The expected output is every entry, repeated word for word.

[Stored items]
......
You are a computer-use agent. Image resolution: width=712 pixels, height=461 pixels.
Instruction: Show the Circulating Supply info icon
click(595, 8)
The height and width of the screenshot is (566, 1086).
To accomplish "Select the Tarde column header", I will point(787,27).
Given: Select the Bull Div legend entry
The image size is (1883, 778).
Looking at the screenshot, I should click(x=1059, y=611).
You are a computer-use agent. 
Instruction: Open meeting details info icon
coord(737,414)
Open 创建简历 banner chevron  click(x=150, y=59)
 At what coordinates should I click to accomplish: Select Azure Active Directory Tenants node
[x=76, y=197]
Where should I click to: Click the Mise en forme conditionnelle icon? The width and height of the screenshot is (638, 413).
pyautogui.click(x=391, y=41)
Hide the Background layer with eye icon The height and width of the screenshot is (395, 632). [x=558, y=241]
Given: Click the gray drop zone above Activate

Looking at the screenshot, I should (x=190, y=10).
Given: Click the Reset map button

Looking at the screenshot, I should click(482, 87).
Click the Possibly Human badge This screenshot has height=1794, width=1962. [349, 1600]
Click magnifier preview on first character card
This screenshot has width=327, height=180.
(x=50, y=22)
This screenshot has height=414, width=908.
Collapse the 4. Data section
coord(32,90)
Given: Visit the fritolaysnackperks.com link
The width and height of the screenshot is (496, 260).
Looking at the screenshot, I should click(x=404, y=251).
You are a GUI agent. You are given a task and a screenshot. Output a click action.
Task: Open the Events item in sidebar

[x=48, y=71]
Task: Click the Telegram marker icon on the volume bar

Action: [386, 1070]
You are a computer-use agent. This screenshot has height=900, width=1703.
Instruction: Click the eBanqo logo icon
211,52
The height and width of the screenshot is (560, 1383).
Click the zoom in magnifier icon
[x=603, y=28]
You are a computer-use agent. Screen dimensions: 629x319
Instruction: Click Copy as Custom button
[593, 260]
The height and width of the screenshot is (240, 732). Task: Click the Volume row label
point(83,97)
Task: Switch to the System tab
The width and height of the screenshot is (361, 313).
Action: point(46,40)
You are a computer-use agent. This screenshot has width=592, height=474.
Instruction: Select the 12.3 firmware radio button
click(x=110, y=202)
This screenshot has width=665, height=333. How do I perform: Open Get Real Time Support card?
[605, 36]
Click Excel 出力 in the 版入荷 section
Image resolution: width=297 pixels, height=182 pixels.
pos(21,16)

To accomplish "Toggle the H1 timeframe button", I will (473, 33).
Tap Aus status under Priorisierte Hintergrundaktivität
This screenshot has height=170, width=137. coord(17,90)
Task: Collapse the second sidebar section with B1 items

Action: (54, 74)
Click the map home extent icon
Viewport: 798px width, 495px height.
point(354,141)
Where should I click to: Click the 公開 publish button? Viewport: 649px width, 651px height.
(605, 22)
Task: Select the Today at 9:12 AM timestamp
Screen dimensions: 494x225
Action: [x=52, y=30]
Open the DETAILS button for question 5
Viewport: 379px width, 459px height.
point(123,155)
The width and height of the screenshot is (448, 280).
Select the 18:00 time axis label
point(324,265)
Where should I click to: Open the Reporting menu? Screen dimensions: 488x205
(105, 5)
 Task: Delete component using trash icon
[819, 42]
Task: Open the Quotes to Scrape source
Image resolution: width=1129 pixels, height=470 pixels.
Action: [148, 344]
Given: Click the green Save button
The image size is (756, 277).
......
> _SOLUTION_
You are a computer-use agent. Image resolution: width=712 pixels, height=461 pixels.
Instruction: Show the Circulating Supply info icon
click(595, 8)
The height and width of the screenshot is (566, 1086).
To accomplish "Select the Tarde column header", I will point(787,27).
Given: Select the Bull Div legend entry
The image size is (1883, 778).
Looking at the screenshot, I should click(x=1059, y=611).
You are a computer-use agent. 
Instruction: Open meeting details info icon
coord(737,414)
Open 创建简历 banner chevron  click(x=150, y=59)
 At what coordinates should I click to accomplish: Select Azure Active Directory Tenants node
[x=76, y=197]
Where should I click to: Click the Mise en forme conditionnelle icon? The width and height of the screenshot is (638, 413).
pyautogui.click(x=391, y=41)
Hide the Background layer with eye icon The height and width of the screenshot is (395, 632). [x=558, y=241]
Given: Click the gray drop zone above Activate

Looking at the screenshot, I should (x=190, y=10).
Given: Click the Reset map button

Looking at the screenshot, I should click(482, 87).
Click the Possibly Human badge This screenshot has height=1794, width=1962. [349, 1600]
Click magnifier preview on first character card
This screenshot has width=327, height=180.
(x=50, y=22)
This screenshot has height=414, width=908.
Collapse the 4. Data section
coord(32,90)
Given: Visit the fritolaysnackperks.com link
The width and height of the screenshot is (496, 260).
Looking at the screenshot, I should click(x=404, y=251).
You are a GUI agent. You are given a task and a screenshot. Output a click action.
Task: Open the Events item in sidebar

[x=48, y=71]
Task: Click the Telegram marker icon on the volume bar

Action: [386, 1070]
You are a computer-use agent. This screenshot has height=900, width=1703.
Instruction: Click the eBanqo logo icon
211,52
The height and width of the screenshot is (560, 1383).
Click the zoom in magnifier icon
[x=603, y=28]
You are a computer-use agent. Screen dimensions: 629x319
Instruction: Click Copy as Custom button
[593, 260]
The height and width of the screenshot is (240, 732). Task: Click the Volume row label
point(83,97)
Task: Switch to the System tab
The width and height of the screenshot is (361, 313).
Action: point(46,40)
You are a computer-use agent. This screenshot has width=592, height=474.
Instruction: Select the 12.3 firmware radio button
click(x=110, y=202)
This screenshot has width=665, height=333. How do I perform: Open Get Real Time Support card?
[605, 36]
Click Excel 出力 in the 版入荷 section
Image resolution: width=297 pixels, height=182 pixels.
pos(21,16)

To accomplish "Toggle the H1 timeframe button", I will (473, 33).
Tap Aus status under Priorisierte Hintergrundaktivität
This screenshot has height=170, width=137. coord(17,90)
Task: Collapse the second sidebar section with B1 items

Action: (54, 74)
Click the map home extent icon
Viewport: 798px width, 495px height.
point(354,141)
Where should I click to: Click the 公開 publish button? Viewport: 649px width, 651px height.
(605, 22)
Task: Select the Today at 9:12 AM timestamp
Screen dimensions: 494x225
Action: [x=52, y=30]
Open the DETAILS button for question 5
Viewport: 379px width, 459px height.
point(123,155)
The width and height of the screenshot is (448, 280).
Select the 18:00 time axis label
point(324,265)
Where should I click to: Open the Reporting menu? Screen dimensions: 488x205
(105, 5)
 Task: Delete component using trash icon
[819, 42]
Task: Open the Quotes to Scrape source
Image resolution: width=1129 pixels, height=470 pixels.
Action: [148, 344]
Given: Click the green Save button
The image size is (756, 277).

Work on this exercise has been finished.